§ Source text:
Before investigating relationships between different sedatives and 30-day mortality in patients with SAE, covariates have been screened (Supplementary Table 3). As shown in Table 2, treatment with propofol was linked to lower 30-day mortality risk (HR = 0.67, 95% CI: 0.51–0.88), compared to treatment with midazolam after covariates adjustment. Moreover, we assessed this relationship in subgroups of age, SAPS-II score, CCI, and ventilation duration (Figure 2). The results showed that in aged ≥65 years (HR = 0.61, 95% CI: 0.45–0.84), SAPS-II score ≥47 (HR = 0.55, 95% CI: 0.40–0.75), CCI score ≥3 (HR = 0.63, 95% CI: 0.46–0.87) and ventilation duration ≥5 (HR = 0.58, 95% CI: 0.41–0.84) subgroups, treatment with propofol was also significantly linked to lower 30-day mortality risk comparing to treatment with midazolam.

Relationship between different sedatives and ventilation duration in SAE patients

In addition, we explored the associations of midazolam and propofol with ventilation duration in patients with SAE. The process of covariates screening was shown in Supplementary Table 4. We found that treatment with propofol was associated with lower odds of long ventilation duration comparing to that with midazolam (OR = 0.71, 95% CI: 0.53–0.96), indicating that treatment with propofol may be more effective than that with midazolam in improving excessive ventilation duration among SAE patients (Table 3).

Discussion

The current study explored the associations of propofol and midazolam with 30-day mortality in patients with SAE. The results suggested that patients with SAE treated with propofol had a lower risk of 30-day mortality compared to those treated with midazolam. This association was also significant in the subgroups of adults aged ≥65 years, SAPS-II score ≥47, CCI score ≥3, and ventilation duration ≥5. In addition, treatment with propofol was significantly associated with lower odds of long duration of ventilation in patients with SAE compared to patients treated with midazolam.

§ Information shown:

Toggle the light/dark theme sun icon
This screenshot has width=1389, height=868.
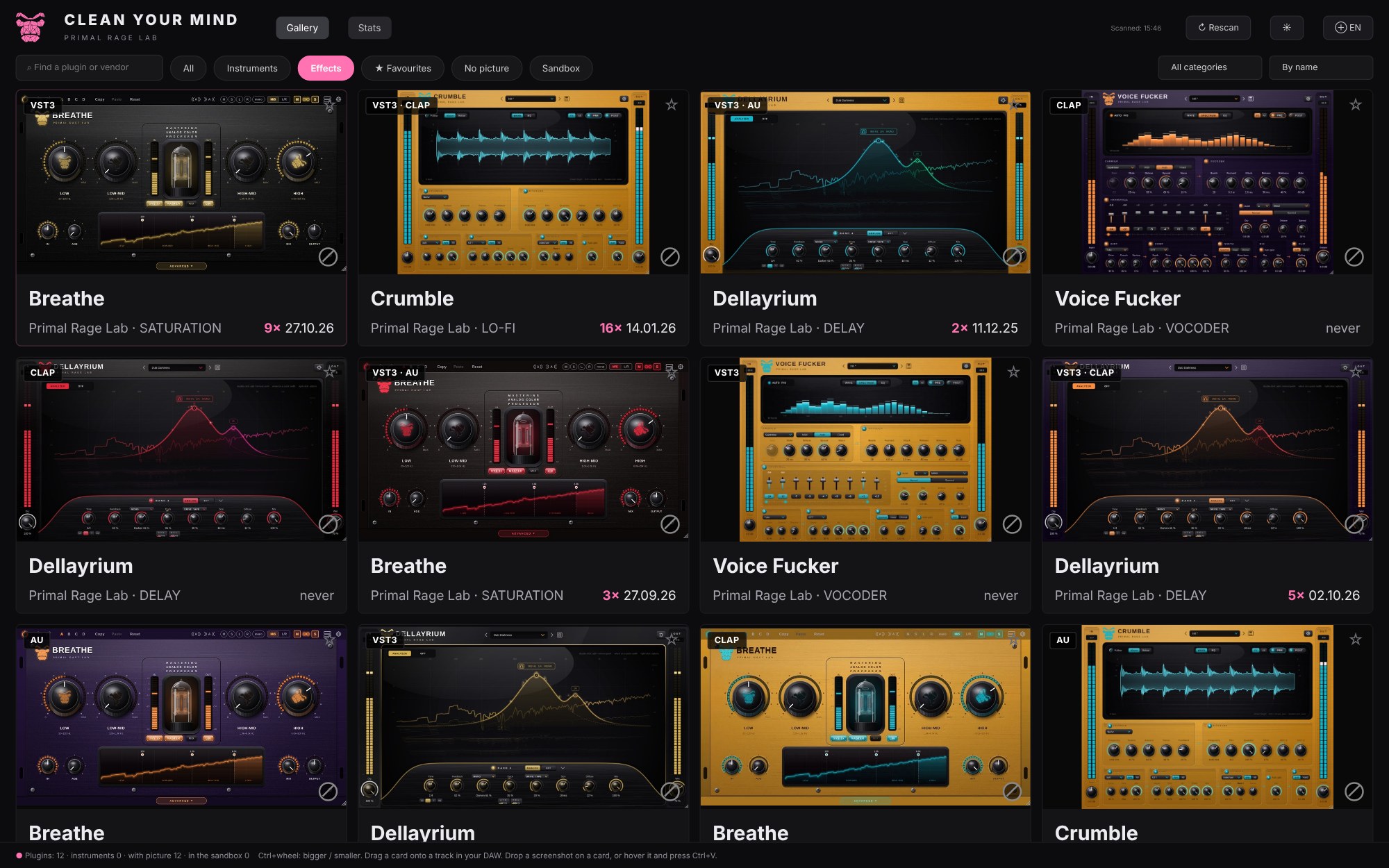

§ Parts of the exercise:
A) From the sedative study text, copy word for word the passage starting at "The current study explored" and ending at "to patients treated with midazolam.".
B) Can you condense the paragraph in the sedative study text that begins "In addition, we explored the associations" into a shorter version that keeps its main facts?
C) According to the sedative study text, what hazard ratio for 30-day mortality was found for propofol compared with midazolam after covariate adjustment?

§ Outputs by task:
A)
The current study explored the associations of propofol and midazolam with 30-day mortality in patients with SAE. The results suggested that patients with SAE treated with propofol had a lower risk of 30-day mortality compared to those treated with midazolam. This association was also significant in the subgroups of adults aged ≥65 years, SAPS-II score ≥47, CCI score ≥3, and ventilation duration ≥5. In addition, treatment with propofol was significantly associated with lower odds of long duration of ventilation in patients with SAE compared to patients treated with midazolam.

B) The study examined how midazolam and propofol relate to ventilation duration in SAE patients, with covariate screening shown in Supplementary Table 4. Compared with midazolam, propofol was associated with lower odds of long ventilation duration (OR = 0.71, 95% CI: 0.53–0.96). This suggests propofol may be more effective at improving excessive ventilation duration (Table 3).

C) HR = 0.67 (95% CI: 0.51–0.88).